Another group of people that have had their healthcare greatly impacted by COVID-19 is pregnant women. There are many check-ups that women are recommended to attend when expecting a baby to ensure the best health possible. However, with the pandemic, that has become harder. There is no evidence that pregnancy makes it more likely to have a severe case of COVID-19. Additionally, there is no evidence that it can be transmitted to a fetus. It’s still important that pregnant women do everything they can to prevent coming in contact with COVID-19. To help in that effort, many OB/GYNs have reduced the number of visits pregnant women should attend in person, switching these visits to telehealth visits.

While a mother cannot pass COVID-19 to her unborn baby, the baby can contract it after birth from her or any other caregivers. To prevent spread to new babies, nurses, and doctors, many mothers are tested when they arrive at the hospital to give birth. Additionally, those that have scheduled C-sections are sometimes tested at home.

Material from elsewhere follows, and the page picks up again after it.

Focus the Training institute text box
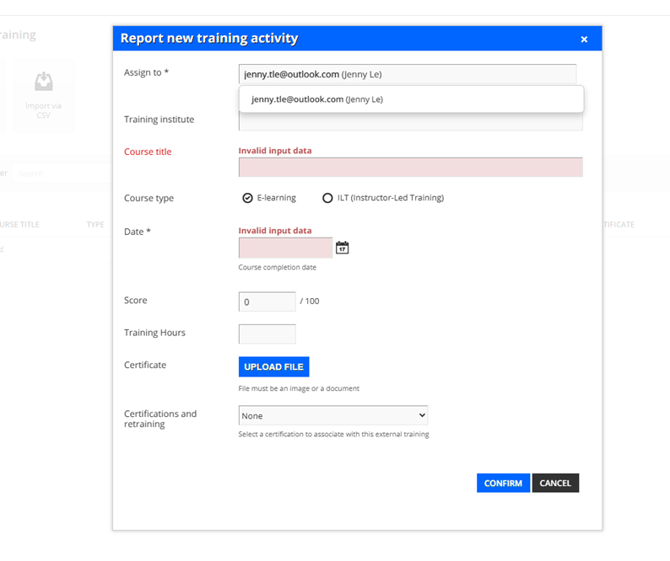The width and height of the screenshot is (670, 561). pyautogui.click(x=410, y=123)
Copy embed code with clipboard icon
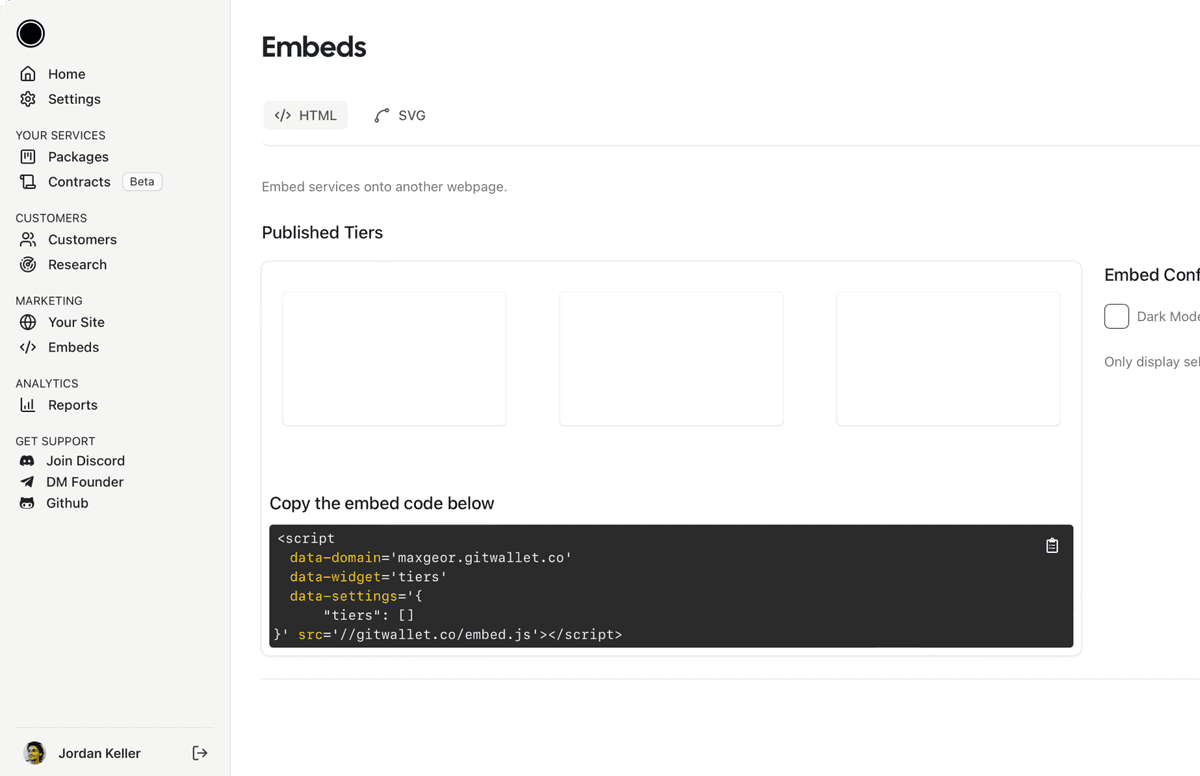 coord(1052,546)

doctor performing a checkup on an infant
Dusti Tellez, a registered nurse at Naval Hospital (NH) Jacksonville’s maternal infant unit, holds a newborn baby for a checkup. Source: U.S. Navy, Creative Commons

According to UNICEF, around 116 million babies will be born during the COVID-19 pandemic. These babies along with the babies born shortly before the pandemic will be missing important doctor’s appointments. The appointments in the first two years of a child’s life play a large role in the child’s overall health for two reasons. First, children will typically receive vaccinations at these appointments, which will keep them from contracting deadly, but preventable diseases. The growing number of children who will not be receiving their vaccinations on time raises concerns about outbreaks of diseases that we’ve kept at bay while also still in the midst of the COVID-19 pandemic. Second, these visits are a good way to track the health of children early as screening for conditions, such as developmental delays, are frequent, and catching them early can give kids with these conditions a helpful jumpstart. Because of these two reasons, many experts advise parents to keep children’s visits up to date, but parents are still hesitant.

In addition to regular checkup visits, people are hesitant to go to the emergency room when they need to for non-COVID-19 related illnesses and emergencies. Hospital visits in the Baptist Hospital system in Memphis, TN were down 27 percent between March 15 and April 15 compared to the month before. Additionally, they noticed that the people that were coming in were more likely to have to be admitted instead of treated and sent home. This means sick people are staying at home longer for fear of COVID-19, and some are dying at home from treatable conditions.

Finally, there are areas of healthcare that are overlooked when we mention essential healthcare workers. My mother is a home health physical therapist, which means she goes to people’s homes to work with them. She mainly works with elderly people, and often visits nursing homes and assisted living facilities. According to her, these places have stricter requirements than before when it comes to letting people in: visitors have to have their temperature checked and have a symptom screening. Some facilities don’t even allow visitors anymore, even for wound care or physical therapy. While therapy might not seem essential, it is often used in this population to prevent accidents, like falls, that would send them to a hospital, where they would be even more at risk of contracting COVID-19.

While many of the changes to the healthcare system are temporary, like the decrease in general healthcare visits, some may become permanent. Telehealth has been shown to be beneficial for healthcare visits that don’t require tests and scans. In fact, many shy children have felt more comfortable with these visits. Additionally, the precautions taken by nursing homes and assisted living facilities when it comes to screening visitors make sense during flu season as the flu kills the over 65 population at a disproportionate rate. While the pandemic has changed some things for the worst, it has also helped us find where some changes need to be made to increase our safety in the future.